Protein kinase D as a modulator of aldosterone action in the kidney
Warren Thomas, Ruth Dooley & Brian Harvey
The distal nephron is the principal site for salt conservation in the body. Through its action on basolateral and apical membrane transporters, aldosterone regulates ion fluxes across the cells of the distal nephron. Aldosterone elicits physiological responses by modulating the expression of the transporter subunits; for example in the case of the epithelial Na+ channel (ENaC) and Na+/K+-ATPase, and also through the expression of the regulatory proteins which affect the activity of these transporters such as the serum and glucocorticoid regulated kinase-1. The interaction of aldosterone with its specific receptor the mineralocorticoid receptor (MR) also stimulates the rapid activation of protein kinase signal transduction cascades and the trans-activation of the epidermal growth factor receptor (EGFR). The Protein kinase D (PKD) family of serine/ threonine kinases are important regulators of key cellular processes including proliferation and sub-cellular trafficking. Aldosterone treatment of renal cortical collecting duct (CCD) cells resulted in the EGFR-dependent activation of PKD1. The activation of this signalling cascade was coupled to c-Src-dependent phosphorylation of EGFR. Silencing of PKD1 expression inhibited aldosterone-induced membrane insertion of ENaC and the stimulation of an amiloride-sensitive trans-epithelial current. We found that PKD1 also modulated the activation of ERK1/2 in response to aldosterone in CCD cells and that PKD1 suppression attenuated the growth response to aldosterone in these cells. Aldosterone promoted the sub-cellular redistribution of ERK1/2 to the nuclei of M1-CCD cells after 2 min treatment and to sites, proximal to the nuclei after 30 min.
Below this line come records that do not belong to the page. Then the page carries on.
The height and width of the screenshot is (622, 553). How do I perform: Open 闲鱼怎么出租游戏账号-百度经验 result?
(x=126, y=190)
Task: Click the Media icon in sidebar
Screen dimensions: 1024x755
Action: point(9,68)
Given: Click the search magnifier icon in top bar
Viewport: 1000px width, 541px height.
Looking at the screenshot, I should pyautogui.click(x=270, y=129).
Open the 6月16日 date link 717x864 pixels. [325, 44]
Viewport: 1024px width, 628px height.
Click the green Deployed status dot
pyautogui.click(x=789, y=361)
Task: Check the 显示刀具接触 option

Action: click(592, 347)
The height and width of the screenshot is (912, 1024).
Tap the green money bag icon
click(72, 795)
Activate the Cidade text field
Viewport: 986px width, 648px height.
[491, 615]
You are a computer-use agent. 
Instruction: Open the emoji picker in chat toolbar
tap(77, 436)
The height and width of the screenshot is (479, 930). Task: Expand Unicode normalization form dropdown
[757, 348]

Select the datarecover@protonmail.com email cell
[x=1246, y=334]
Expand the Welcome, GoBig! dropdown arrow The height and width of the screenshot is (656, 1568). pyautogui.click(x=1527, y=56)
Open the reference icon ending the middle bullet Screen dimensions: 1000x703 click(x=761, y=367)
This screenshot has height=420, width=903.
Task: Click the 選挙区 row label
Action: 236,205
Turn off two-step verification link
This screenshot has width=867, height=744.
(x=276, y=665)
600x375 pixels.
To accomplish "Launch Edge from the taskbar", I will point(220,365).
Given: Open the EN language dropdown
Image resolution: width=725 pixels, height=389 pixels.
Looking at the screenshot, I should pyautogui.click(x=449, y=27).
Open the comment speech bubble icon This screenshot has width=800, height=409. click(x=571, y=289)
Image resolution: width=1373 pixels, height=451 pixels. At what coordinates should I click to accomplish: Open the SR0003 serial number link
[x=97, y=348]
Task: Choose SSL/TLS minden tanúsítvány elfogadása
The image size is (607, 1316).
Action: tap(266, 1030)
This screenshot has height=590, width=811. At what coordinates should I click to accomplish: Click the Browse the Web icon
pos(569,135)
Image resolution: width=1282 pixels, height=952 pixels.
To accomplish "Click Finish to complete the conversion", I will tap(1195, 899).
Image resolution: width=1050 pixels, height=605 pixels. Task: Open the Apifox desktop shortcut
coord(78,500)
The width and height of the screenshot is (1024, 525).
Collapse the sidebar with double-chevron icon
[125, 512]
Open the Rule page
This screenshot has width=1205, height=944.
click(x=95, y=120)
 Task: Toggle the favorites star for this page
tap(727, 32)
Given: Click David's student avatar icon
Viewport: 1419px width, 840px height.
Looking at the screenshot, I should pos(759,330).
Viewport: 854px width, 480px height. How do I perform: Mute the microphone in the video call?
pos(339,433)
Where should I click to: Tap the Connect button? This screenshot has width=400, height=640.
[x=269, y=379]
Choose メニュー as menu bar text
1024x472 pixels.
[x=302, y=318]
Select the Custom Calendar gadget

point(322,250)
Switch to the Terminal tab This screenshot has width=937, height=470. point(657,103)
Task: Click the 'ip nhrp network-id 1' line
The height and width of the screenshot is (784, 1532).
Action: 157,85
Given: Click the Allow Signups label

The sub-cellular redistribution of ERK1/2 was inhibited in PKD1 knock-down cells. Stabilization of ERK1/2 activation by PKD1 and ERK1/2 sub-cellular redistribution are a pre-requisite for aldosterone-induced CCD cell growth. Since aldosterone stimulates the growth of renal stem cells in culture, so PKD1 activation by aldosterone may be an important factor in both renal differentiation and proliferative disease.